DATA SHOWN -

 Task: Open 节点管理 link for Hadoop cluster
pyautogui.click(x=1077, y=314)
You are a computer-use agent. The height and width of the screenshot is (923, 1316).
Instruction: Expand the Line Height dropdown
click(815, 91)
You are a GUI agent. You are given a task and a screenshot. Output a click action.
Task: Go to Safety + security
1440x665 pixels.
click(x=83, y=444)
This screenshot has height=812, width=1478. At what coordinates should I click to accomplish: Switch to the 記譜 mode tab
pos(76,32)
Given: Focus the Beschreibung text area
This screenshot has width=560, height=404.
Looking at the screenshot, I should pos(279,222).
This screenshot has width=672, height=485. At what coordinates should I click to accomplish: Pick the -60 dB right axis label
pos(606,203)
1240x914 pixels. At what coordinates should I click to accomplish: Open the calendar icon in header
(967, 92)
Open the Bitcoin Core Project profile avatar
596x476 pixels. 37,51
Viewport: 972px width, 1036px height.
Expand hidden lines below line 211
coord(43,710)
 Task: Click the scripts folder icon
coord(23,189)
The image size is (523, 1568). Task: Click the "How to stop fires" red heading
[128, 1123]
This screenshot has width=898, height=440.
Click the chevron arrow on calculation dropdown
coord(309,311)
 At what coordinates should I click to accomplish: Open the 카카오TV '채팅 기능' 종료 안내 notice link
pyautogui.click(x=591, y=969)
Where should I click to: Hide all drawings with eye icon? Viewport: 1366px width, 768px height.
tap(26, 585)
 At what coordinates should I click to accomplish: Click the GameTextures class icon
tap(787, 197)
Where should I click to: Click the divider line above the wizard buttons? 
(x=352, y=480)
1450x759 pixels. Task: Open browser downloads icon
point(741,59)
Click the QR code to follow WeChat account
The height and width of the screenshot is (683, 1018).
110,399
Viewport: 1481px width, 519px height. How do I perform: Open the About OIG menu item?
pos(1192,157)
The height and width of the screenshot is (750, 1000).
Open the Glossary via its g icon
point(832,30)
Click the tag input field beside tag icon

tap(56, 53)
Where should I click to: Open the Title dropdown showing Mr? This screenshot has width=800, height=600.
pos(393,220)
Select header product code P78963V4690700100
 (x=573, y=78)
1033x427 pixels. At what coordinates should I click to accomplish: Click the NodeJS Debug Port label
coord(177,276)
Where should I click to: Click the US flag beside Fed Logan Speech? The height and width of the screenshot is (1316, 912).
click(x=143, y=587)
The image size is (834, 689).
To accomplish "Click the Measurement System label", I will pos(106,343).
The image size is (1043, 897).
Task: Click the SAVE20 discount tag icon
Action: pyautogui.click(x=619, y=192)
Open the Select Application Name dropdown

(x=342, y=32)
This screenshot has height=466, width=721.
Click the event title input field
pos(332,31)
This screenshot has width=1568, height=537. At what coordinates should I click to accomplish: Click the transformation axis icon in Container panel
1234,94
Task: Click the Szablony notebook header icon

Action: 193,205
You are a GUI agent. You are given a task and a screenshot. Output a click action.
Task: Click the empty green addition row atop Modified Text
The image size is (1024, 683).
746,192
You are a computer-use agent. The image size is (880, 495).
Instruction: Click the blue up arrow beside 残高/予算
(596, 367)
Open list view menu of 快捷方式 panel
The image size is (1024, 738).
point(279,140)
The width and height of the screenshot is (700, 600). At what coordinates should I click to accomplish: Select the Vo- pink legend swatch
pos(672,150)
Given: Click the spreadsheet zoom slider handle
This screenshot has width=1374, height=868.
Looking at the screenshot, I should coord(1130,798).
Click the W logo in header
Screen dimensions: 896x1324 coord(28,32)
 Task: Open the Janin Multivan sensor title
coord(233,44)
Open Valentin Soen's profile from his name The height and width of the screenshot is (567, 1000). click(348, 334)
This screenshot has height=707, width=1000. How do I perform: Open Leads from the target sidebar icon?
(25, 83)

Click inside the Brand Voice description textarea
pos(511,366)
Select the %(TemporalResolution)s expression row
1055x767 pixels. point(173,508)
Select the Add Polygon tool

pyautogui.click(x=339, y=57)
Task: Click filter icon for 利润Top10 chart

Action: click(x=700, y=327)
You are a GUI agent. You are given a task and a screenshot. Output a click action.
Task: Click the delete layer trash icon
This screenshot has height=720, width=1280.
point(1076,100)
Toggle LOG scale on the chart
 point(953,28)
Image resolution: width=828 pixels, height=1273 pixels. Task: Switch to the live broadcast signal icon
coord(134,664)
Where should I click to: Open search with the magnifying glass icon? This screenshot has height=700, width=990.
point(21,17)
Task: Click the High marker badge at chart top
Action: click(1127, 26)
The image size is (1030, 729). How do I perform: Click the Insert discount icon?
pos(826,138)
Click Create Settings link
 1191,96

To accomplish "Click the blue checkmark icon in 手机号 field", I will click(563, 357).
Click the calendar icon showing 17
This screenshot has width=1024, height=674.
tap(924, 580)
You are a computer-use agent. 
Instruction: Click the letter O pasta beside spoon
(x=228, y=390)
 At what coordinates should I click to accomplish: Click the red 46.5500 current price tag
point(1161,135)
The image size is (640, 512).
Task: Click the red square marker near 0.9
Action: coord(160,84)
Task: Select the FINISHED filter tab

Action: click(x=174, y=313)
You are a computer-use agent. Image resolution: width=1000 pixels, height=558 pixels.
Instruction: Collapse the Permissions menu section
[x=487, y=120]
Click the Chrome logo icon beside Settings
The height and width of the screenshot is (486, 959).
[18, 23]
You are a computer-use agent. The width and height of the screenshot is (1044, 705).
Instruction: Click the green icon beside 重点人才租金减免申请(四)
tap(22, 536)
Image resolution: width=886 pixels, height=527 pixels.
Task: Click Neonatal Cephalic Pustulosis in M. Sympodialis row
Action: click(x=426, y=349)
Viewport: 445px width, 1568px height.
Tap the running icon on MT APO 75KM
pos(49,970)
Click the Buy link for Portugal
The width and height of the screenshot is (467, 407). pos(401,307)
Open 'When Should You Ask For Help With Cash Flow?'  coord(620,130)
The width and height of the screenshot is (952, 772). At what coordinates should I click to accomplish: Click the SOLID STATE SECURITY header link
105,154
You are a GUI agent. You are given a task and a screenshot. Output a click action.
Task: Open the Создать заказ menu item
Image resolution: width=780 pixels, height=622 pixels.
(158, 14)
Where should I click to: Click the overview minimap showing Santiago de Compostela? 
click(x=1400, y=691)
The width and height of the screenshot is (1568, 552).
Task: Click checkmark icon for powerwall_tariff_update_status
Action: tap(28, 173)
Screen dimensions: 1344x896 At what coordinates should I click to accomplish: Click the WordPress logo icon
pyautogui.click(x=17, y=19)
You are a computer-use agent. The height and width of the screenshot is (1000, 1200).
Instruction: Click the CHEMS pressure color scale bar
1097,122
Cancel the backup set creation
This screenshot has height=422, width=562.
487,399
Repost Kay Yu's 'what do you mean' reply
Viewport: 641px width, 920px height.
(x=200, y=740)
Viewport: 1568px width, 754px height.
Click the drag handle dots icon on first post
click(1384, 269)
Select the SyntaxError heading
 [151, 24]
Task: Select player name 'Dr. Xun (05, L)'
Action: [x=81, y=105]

WHAT THE TASK ASKS - Transcribe each entry exactly.

TASK SOLUTION -
 Task: Open 节点管理 link for Hadoop cluster
pyautogui.click(x=1077, y=314)
You are a computer-use agent. The height and width of the screenshot is (923, 1316).
Instruction: Expand the Line Height dropdown
click(815, 91)
You are a GUI agent. You are given a task and a screenshot. Output a click action.
Task: Go to Safety + security
1440x665 pixels.
click(x=83, y=444)
This screenshot has height=812, width=1478. At what coordinates should I click to accomplish: Switch to the 記譜 mode tab
pos(76,32)
Given: Focus the Beschreibung text area
This screenshot has width=560, height=404.
Looking at the screenshot, I should pos(279,222).
This screenshot has width=672, height=485. At what coordinates should I click to accomplish: Pick the -60 dB right axis label
pos(606,203)
1240x914 pixels. At what coordinates should I click to accomplish: Open the calendar icon in header
(967, 92)
Open the Bitcoin Core Project profile avatar
596x476 pixels. 37,51
Viewport: 972px width, 1036px height.
Expand hidden lines below line 211
coord(43,710)
 Task: Click the scripts folder icon
coord(23,189)
The image size is (523, 1568). Task: Click the "How to stop fires" red heading
[128, 1123]
This screenshot has width=898, height=440.
Click the chevron arrow on calculation dropdown
coord(309,311)
 At what coordinates should I click to accomplish: Open the 카카오TV '채팅 기능' 종료 안내 notice link
pyautogui.click(x=591, y=969)
Where should I click to: Hide all drawings with eye icon? Viewport: 1366px width, 768px height.
tap(26, 585)
 At what coordinates should I click to accomplish: Click the GameTextures class icon
tap(787, 197)
Where should I click to: Click the divider line above the wizard buttons? 
(x=352, y=480)
1450x759 pixels. Task: Open browser downloads icon
point(741,59)
Click the QR code to follow WeChat account
The height and width of the screenshot is (683, 1018).
110,399
Viewport: 1481px width, 519px height. How do I perform: Open the About OIG menu item?
pos(1192,157)
The height and width of the screenshot is (750, 1000).
Open the Glossary via its g icon
point(832,30)
Click the tag input field beside tag icon

tap(56, 53)
Where should I click to: Open the Title dropdown showing Mr? This screenshot has width=800, height=600.
pos(393,220)
Select header product code P78963V4690700100
 (x=573, y=78)
1033x427 pixels. At what coordinates should I click to accomplish: Click the NodeJS Debug Port label
coord(177,276)
Where should I click to: Click the US flag beside Fed Logan Speech? The height and width of the screenshot is (1316, 912).
click(x=143, y=587)
The image size is (834, 689).
To accomplish "Click the Measurement System label", I will pos(106,343).
The image size is (1043, 897).
Task: Click the SAVE20 discount tag icon
Action: pyautogui.click(x=619, y=192)
Open the Select Application Name dropdown

(x=342, y=32)
This screenshot has height=466, width=721.
Click the event title input field
pos(332,31)
This screenshot has width=1568, height=537. At what coordinates should I click to accomplish: Click the transformation axis icon in Container panel
1234,94
Task: Click the Szablony notebook header icon

Action: 193,205
You are a GUI agent. You are given a task and a screenshot. Output a click action.
Task: Click the empty green addition row atop Modified Text
The image size is (1024, 683).
746,192
You are a computer-use agent. The image size is (880, 495).
Instruction: Click the blue up arrow beside 残高/予算
(596, 367)
Open list view menu of 快捷方式 panel
The image size is (1024, 738).
point(279,140)
The width and height of the screenshot is (700, 600). At what coordinates should I click to accomplish: Select the Vo- pink legend swatch
pos(672,150)
Given: Click the spreadsheet zoom slider handle
This screenshot has width=1374, height=868.
Looking at the screenshot, I should coord(1130,798).
Click the W logo in header
Screen dimensions: 896x1324 coord(28,32)
 Task: Open the Janin Multivan sensor title
coord(233,44)
Open Valentin Soen's profile from his name The height and width of the screenshot is (567, 1000). click(348, 334)
This screenshot has height=707, width=1000. How do I perform: Open Leads from the target sidebar icon?
(25, 83)

Click inside the Brand Voice description textarea
pos(511,366)
Select the %(TemporalResolution)s expression row
1055x767 pixels. point(173,508)
Select the Add Polygon tool

pyautogui.click(x=339, y=57)
Task: Click filter icon for 利润Top10 chart

Action: click(x=700, y=327)
You are a GUI agent. You are given a task and a screenshot. Output a click action.
Task: Click the delete layer trash icon
This screenshot has height=720, width=1280.
point(1076,100)
Toggle LOG scale on the chart
 point(953,28)
Image resolution: width=828 pixels, height=1273 pixels. Task: Switch to the live broadcast signal icon
coord(134,664)
Where should I click to: Open search with the magnifying glass icon? This screenshot has height=700, width=990.
point(21,17)
Task: Click the High marker badge at chart top
Action: click(1127, 26)
The image size is (1030, 729). How do I perform: Click the Insert discount icon?
pos(826,138)
Click Create Settings link
 1191,96

To accomplish "Click the blue checkmark icon in 手机号 field", I will click(563, 357).
Click the calendar icon showing 17
This screenshot has width=1024, height=674.
tap(924, 580)
You are a computer-use agent. 
Instruction: Click the letter O pasta beside spoon
(x=228, y=390)
 At what coordinates should I click to accomplish: Click the red 46.5500 current price tag
point(1161,135)
The image size is (640, 512).
Task: Click the red square marker near 0.9
Action: coord(160,84)
Task: Select the FINISHED filter tab

Action: click(x=174, y=313)
You are a computer-use agent. Image resolution: width=1000 pixels, height=558 pixels.
Instruction: Collapse the Permissions menu section
[x=487, y=120]
Click the Chrome logo icon beside Settings
The height and width of the screenshot is (486, 959).
[18, 23]
You are a computer-use agent. The width and height of the screenshot is (1044, 705).
Instruction: Click the green icon beside 重点人才租金减免申请(四)
tap(22, 536)
Image resolution: width=886 pixels, height=527 pixels.
Task: Click Neonatal Cephalic Pustulosis in M. Sympodialis row
Action: click(x=426, y=349)
Viewport: 445px width, 1568px height.
Tap the running icon on MT APO 75KM
pos(49,970)
Click the Buy link for Portugal
The width and height of the screenshot is (467, 407). pos(401,307)
Open 'When Should You Ask For Help With Cash Flow?'  coord(620,130)
The width and height of the screenshot is (952, 772). At what coordinates should I click to accomplish: Click the SOLID STATE SECURITY header link
105,154
You are a GUI agent. You are given a task and a screenshot. Output a click action.
Task: Open the Создать заказ menu item
Image resolution: width=780 pixels, height=622 pixels.
(158, 14)
Where should I click to: Click the overview minimap showing Santiago de Compostela? 
click(x=1400, y=691)
The width and height of the screenshot is (1568, 552).
Task: Click checkmark icon for powerwall_tariff_update_status
Action: tap(28, 173)
Screen dimensions: 1344x896 At what coordinates should I click to accomplish: Click the WordPress logo icon
pyautogui.click(x=17, y=19)
You are a computer-use agent. The height and width of the screenshot is (1000, 1200).
Instruction: Click the CHEMS pressure color scale bar
1097,122
Cancel the backup set creation
This screenshot has height=422, width=562.
487,399
Repost Kay Yu's 'what do you mean' reply
Viewport: 641px width, 920px height.
(x=200, y=740)
Viewport: 1568px width, 754px height.
Click the drag handle dots icon on first post
click(1384, 269)
Select the SyntaxError heading
 [151, 24]
Task: Select player name 'Dr. Xun (05, L)'
Action: [x=81, y=105]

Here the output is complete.